Tiago Queiroz/Estadão
Tiago Queiroz/Estadão

1.º de Maio une adversários em evento virtual e terá Bolsonaro como alvo

Lula, Ciro, Maia e parlamentares de esquerda e de centro-direita participam de ato organizado pelas centrais

Pedro Venceslau, O Estado de S.Paulo

01 de maio de 2021 | 05h00

O tradicional evento organizado pelas centrais sindicais no 1.° de Maio, Dia do Trabalhador, vai reunir neste sábado, 1º, pela primeira vez antigos adversários políticos no mesmo palanque virtual e terá o presidente Jair Bolsonaro como alvo central dos discursos. 

Além de três ex-presidentes – Luiz Inácio Lula da Silva, Dilma Rousseff e Fernando Henrique Cardoso –, o ato terá a presença dos presidenciáveis Guilherme Boulos (PSOL), Ciro Gomes (PDT), Marina Silva (Rede) e Flávio Dino (PCdoB), e parlamentares de esquerda e de centro-direita, entre eles o ex-presidente da Câmara, Rodrigo Maia (DEM-RJ), dirigentes partidários e artistas, como Chico Buarque e Elza Soares.

O ex-presidente Michel Temer não foi convidado.
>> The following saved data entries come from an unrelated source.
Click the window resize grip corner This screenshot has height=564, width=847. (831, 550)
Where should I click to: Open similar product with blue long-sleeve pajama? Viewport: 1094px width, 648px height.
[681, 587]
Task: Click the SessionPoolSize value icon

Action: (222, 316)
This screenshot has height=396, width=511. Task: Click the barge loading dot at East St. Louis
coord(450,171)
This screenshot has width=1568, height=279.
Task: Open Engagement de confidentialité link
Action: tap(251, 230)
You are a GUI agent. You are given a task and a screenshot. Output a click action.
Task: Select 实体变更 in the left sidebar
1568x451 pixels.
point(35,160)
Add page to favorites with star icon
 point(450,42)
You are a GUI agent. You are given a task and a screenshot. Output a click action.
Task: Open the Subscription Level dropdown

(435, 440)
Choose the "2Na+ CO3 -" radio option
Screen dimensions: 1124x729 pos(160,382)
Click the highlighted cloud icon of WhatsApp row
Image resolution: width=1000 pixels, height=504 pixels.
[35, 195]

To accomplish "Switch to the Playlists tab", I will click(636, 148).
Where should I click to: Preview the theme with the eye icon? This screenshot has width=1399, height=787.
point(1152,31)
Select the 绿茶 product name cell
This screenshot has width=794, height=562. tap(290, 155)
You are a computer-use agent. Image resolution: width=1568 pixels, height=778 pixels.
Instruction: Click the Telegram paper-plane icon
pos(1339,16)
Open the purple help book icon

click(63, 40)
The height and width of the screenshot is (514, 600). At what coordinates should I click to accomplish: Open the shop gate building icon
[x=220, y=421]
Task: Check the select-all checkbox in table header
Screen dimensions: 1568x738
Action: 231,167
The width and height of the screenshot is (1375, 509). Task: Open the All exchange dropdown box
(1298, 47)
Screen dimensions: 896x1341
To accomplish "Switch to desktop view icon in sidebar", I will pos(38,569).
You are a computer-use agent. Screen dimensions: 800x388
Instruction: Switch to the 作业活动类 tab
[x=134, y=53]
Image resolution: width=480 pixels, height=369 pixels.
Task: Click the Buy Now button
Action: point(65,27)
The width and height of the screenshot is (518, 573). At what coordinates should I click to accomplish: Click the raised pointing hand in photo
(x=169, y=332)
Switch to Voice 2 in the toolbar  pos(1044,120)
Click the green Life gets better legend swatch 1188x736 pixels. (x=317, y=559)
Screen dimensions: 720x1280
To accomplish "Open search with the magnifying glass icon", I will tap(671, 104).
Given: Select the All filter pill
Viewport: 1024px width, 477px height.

Já o governador João Doria (PSDB) enviou um vídeo, mas o material foi vetado por pressão de dirigentes da CUT.

“Achei equivocada a decisão de vetar o vídeo. O momento é de unidade nacional pela vacina e tivemos várias reuniões com o Doria”, disse Antonio Neto, presidente da Central dos Sindicatos Brasileiros.  Segundo o dirigente, o impeachment de Bolsonaro não está na pauta oficial do evento, mas estará presente nos discursos. 

A live do 1º de Maio Unitário das Centrais deste ano terá formato diferente do ano passado e duração menor. Em 2020 foram quase seis horas de ato virtual. Neste, a previsão é de três horas de duração com 18 lideranças sindicais – os nove presidentes mais nove mulheres dirigentes. 

A pauta de reivindicações prega “Democracia, Emprego, Vacina para todos e Auxílio Emergencial de R$ 600,00, enquanto durar a pandemia”. 

Até 2018, CUT, Força Sindical fizeram atos separados e com perfis diferentes. Ligada ao Solidariedade, partido do Centrão, a Força sorteou carros, apartamentos e recebeu lideranças governistas no palco, enquanto a CUT, que é próxima ao PT, fez eventos mais modestos e de oposição.